Scientific classification
- Kingdom: Animalia
- Phylum: Chordata
- Class: Chondrichthyes
- Subclass: Elasmobranchii
- Division: Selachii
- Order: Squaliformes
- Family: Centrophoridae
- Genus: Centrophorus
- Species: C. lusitanicus
- Binomial name: Centrophorus lusitanicus (Barbosa du Bocage & Brito Capello, 1864)

= Lowfin gulper shark =

- Genus: Centrophorus
- Species: lusitanicus
- Authority: (Barbosa du Bocage & Brito Capello, 1864)
- Conservation status: VU

Species of shark

The lowfin gulper shark (Centrophorus lusitanicus) is a large deepwater dogfish in the family Centrophoridae.

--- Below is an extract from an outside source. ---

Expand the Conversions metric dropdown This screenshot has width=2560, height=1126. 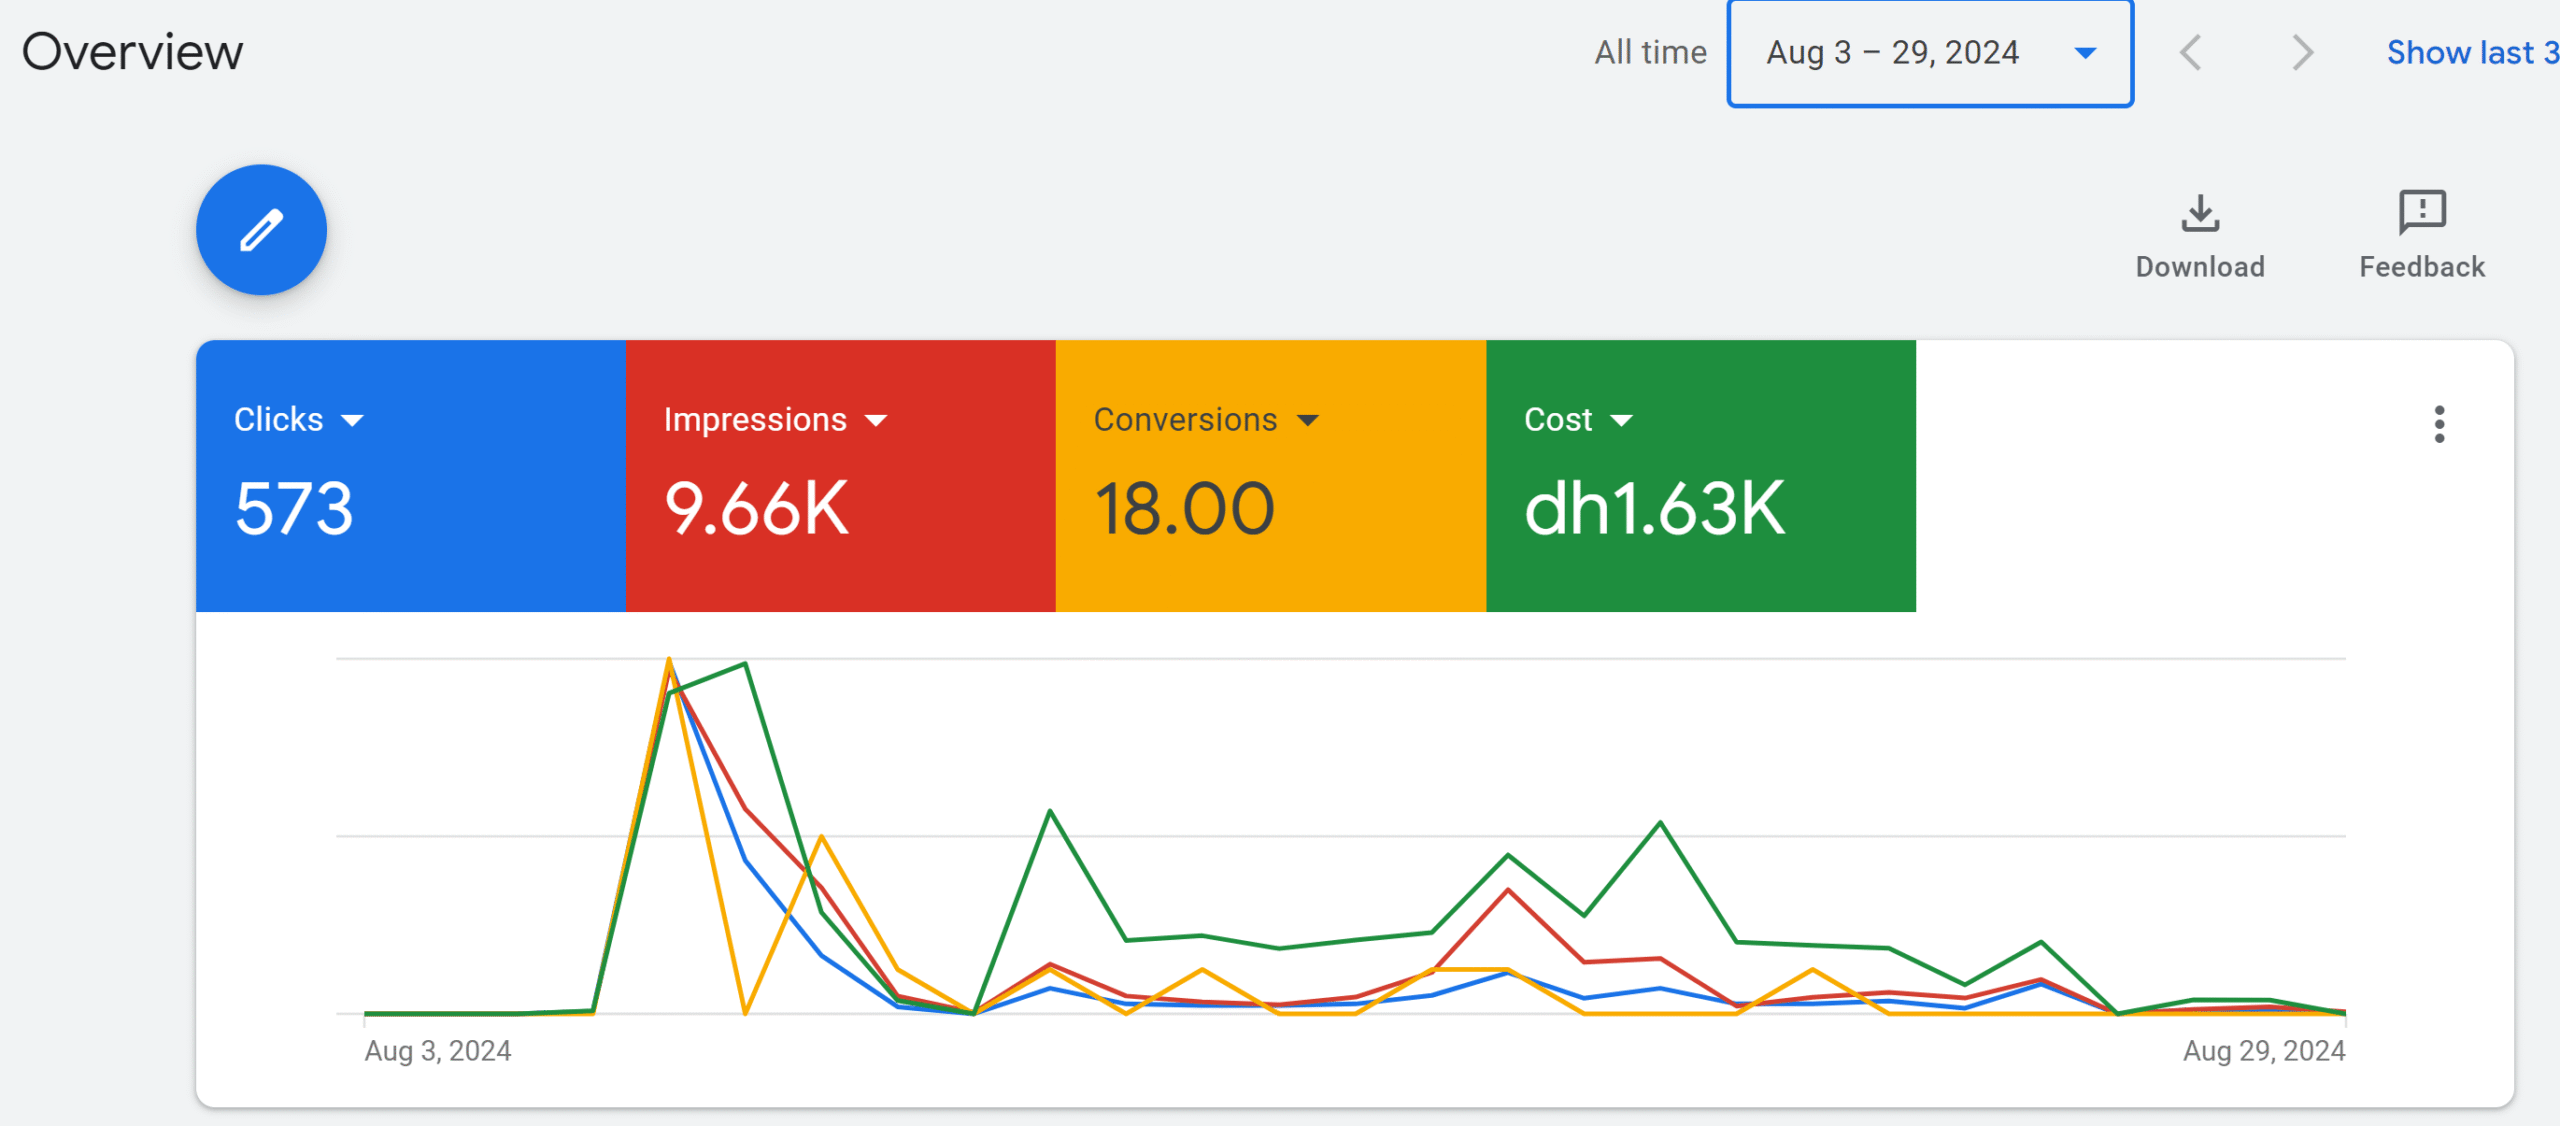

==Physical characteristics==
The lowfin gulper shark has no anal fin, two dorsal fins (with spines with the first dorsabeing much longer than the rear), a long, broad snout, and angular pectoral fins. Its maximum length is 1.6 m.

==Distribution==
The lowfin gulper shark is found in the Eastern Atlantic off Portugal and West Africa, the Indian Ocean around Mozambique and Madagascar, and the West Pacific by Taiwan.

==Habits and habitat==
Lowfin gulper sharks live at depths between 300 and 1,400 m. They are ovoviviparous and give birth to up to six pups per litter. They feed on other sharks, bony fish, crabs, and lobsters.